My father was a fighter pilot in the Indian Air Force and I have always felt an ambivalence in relation to his role in active service during the three wars he participated in, after I was born. For all children their fathers are hero's, but as I grew up and my own political conscience took shape, I found it difficult to reconcile that death stained the hands of my parent, even though it was as the protector of our nation.
Channel surfing on Saturday night I caught a documentary on NDTV 24 X 7 on the Kargil war. Narrated by Bharka Dutt she montaged the events of the war ten years ago with footage of herself with her three colleagues reporting from the war zone in 1999; and interspersed interviews of conversations with soldiers and family members of the martyrs of this war, to offer a "then and now" of the story to us. I sat transfixed and moved to tears, and I don't know whether it was because I felt I was seeing something about the life of my father that triggered these emotions or whether it was the stories of those young men themselves, but I felt deep sadness at the loss of innocence that came through all the brave words that were uttered and the mask of composure that many adopt to hide their memories of fear.

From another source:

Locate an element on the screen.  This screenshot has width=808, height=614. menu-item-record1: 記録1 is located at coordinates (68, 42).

I cannot say that my conflicts over my father being a war hero can ever be laid to rest. I know that he camouflaged much of his own anguish over the collateral damage that wars bring behind the expected bravado that the armed forces train you to exhibit. He loved to fly and the sky was truly his heaven, and commercial flying could never have satisfied the delight of the risk that fighter planes challenged him with. I get my love of teaching from him. He was an excellent teacher and each of his cadets proficient pilots with skills that were honed from the exacting training that my father insisted upon. But I saw in his eyes in those quiet moments when he thought he was unobserved, a pain that came from the many stories of his own survival in combat.

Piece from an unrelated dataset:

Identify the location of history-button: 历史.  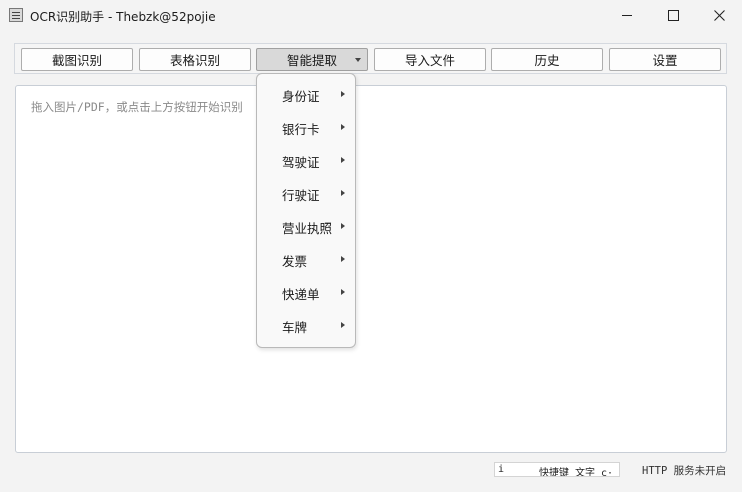
(547, 60).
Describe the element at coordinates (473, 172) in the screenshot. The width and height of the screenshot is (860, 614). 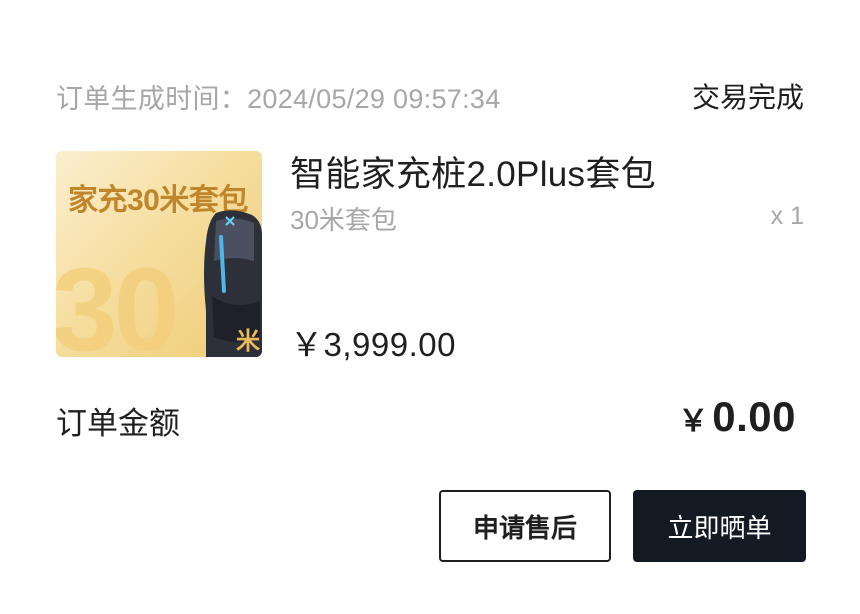
I see `product-name: 智能家充桩2.0Plus套包` at that location.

What I felt most comforted by whilst watching the documentary was the truth of one army officer who said, "though politically incorrect, I will say that no soldier ever wants to fight a war." I know that this too was the sentiment of my father who at seventeen pledged his life to the service of protecting his nation, despite whatever his personal views on war were. Whatever my politics maybe, I have always been inspired by the courage of my father and salute him for it. Especially in these days of remembrance to the men and women in uniform who march in unison and who perpetuate his legacy by defending our country for us like he did, my heart swells with pride for his memory.